Salvage a Painted Antique by Removing Grease and Water Marks and Restoring the Stained and Varnished Beauty of Its Wood

Restore the charm and beauty of antique furniture whose antique value and patina have been compromised by paint, stains, and a deteriorated finish. This antique dresser has already been stripped of paint during an earlier attempt at restoration, but removing grease, stains, and water marks prior to refinishing it reclaims the charm and beauty of its earlier life.

Examine the Antique Furniture Finish and Protect the Work Area
Step 1

Examine the Antique Furniture Finish and Protect the Work Area

Examine antique furniture damage areas and obtain stain removers and finishing products to correct them. Prepare a well-ventilated work area. Cover the floor and surrounding objects with drop cloths and newspapers and wear gloves and safety glasses.

Apply the Stripping Solution to the Antique Furniture
Step 2

Apply the Stripping Solution to the Antique Furniture

Apply semi-paste stripping solution with a paint brush to the antique furniture one surface at a time. Brush carvings or crevices with a brass brush. Work with the grain of the wood and give it several minutes for effect.

Scrape Loosened Finish from Antique Furniture with a Putty Knife
Step 3

Scrape Loosened Finish from Antique Furniture with a Putty Knife

Lift the old finish gently with a putty knife, cleaning off the blade frequently. Recoat the antique furniture if necessary and use medium-coarse steel wool in stubborn or detailed areas where the putty knife is ineffective.

Use Lacquer Thinner to remove Stripper and Other Residue
Step 4

Use Lacquer Thinner to remove Stripper and Other Residue

Dip fine steel wool in lacquer thinner and apply to the antique furniture to neutralize the stripper and remove residue. Strippers may leave a waxy residue and particles of the old finish may cling to the surface during restoration.

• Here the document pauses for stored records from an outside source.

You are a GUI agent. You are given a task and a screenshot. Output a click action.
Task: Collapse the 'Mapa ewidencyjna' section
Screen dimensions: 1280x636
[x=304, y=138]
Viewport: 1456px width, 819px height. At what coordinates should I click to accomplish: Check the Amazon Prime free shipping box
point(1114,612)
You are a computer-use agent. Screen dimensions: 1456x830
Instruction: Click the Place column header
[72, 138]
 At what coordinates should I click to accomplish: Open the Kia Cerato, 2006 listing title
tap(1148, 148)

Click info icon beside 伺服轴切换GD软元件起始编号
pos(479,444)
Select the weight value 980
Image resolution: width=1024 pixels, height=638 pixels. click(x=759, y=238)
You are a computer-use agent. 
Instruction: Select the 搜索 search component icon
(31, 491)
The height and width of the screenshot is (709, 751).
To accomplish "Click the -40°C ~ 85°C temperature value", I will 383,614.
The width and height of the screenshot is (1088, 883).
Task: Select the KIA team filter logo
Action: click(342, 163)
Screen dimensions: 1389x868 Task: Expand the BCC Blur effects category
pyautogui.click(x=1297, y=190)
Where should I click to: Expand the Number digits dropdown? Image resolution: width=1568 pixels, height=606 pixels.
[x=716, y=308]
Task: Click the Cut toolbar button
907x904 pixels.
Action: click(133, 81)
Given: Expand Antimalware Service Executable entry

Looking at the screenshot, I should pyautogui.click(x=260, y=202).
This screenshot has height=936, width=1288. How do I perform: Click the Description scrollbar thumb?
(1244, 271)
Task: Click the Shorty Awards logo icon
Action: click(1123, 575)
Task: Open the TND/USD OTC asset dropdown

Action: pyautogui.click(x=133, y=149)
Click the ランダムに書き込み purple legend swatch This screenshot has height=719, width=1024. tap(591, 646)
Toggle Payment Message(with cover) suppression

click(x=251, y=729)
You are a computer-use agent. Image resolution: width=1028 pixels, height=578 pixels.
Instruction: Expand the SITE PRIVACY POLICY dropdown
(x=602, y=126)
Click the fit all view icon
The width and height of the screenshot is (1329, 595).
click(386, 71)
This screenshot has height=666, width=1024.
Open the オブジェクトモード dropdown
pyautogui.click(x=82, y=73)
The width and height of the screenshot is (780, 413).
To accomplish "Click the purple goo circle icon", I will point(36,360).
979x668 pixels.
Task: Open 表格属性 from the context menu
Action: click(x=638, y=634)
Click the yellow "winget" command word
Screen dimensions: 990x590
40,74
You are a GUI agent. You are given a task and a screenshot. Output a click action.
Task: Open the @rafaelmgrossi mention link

Brush Oxalic Acid onto Marked Areas of the Antique Furniture
Step 5

Brush Oxalic Acid onto Marked Areas of the Antique Furniture

Dissolve oxalic acid in hot tap water. Brush it on marred surfaces of the antique furniture to remove watermarks, grease or oil. Let it dry and sponge the powdery residue off with warm water. Household bleach may be used as well.

Smooth Surfaces of the Antique Furniture with Fine Sandpaper
Step 6

Smooth Surfaces of the Antique Furniture with Fine Sandpaper

Use 100-grit sandpaper to lightly smooth the antique furniture's surface, then switch to 150-grit for a final pass. Work with the wood grain as you sand, never across the grain during the restoration.

Clean the Antique Furniture with a Tack Cloth
Step 7

Clean the Antique Furniture with a Tack Cloth

Remove all dust and grit from the antique furniture with a tack cloth, wiping the sticky cloth across the entire surface to remove dust and lint. Fold the tack cloth periodically to expose a fresh sticky area.

Stain the Antique Furniture with Gel Stain
Step 8

Stain the Antique Furniture with Gel Stain

Apply gel stain to the antique furniture with a brush or cloth. Work with the grain, paying special attention to ornate carved areas or crevices to ensure coverage. Work on individual surfaces that can be coated in a few minutes.

Wipe off Excess Stain from Antique Furniture and Let It Dry
Step 9

Wipe off Excess Stain from Antique Furniture and Let It Dry

Allow several minutes for stain penetration on the antique furniture and wipe off the excess with a lint-free rag. Greater pressure on the cloth removes more stain to produce a lighter color. Recoat if necessary to reach a deeper color depth.

Top Coat Antique Furniture with Tung Oil
Step 10

Top Coat Antique Furniture with Tung Oil

Apply one to three top coats of Tung oil to waterproof and protect the new finish while retaining the antique furniture's character. Check and follow the manufacturer's application instructions to obtain the desired finish.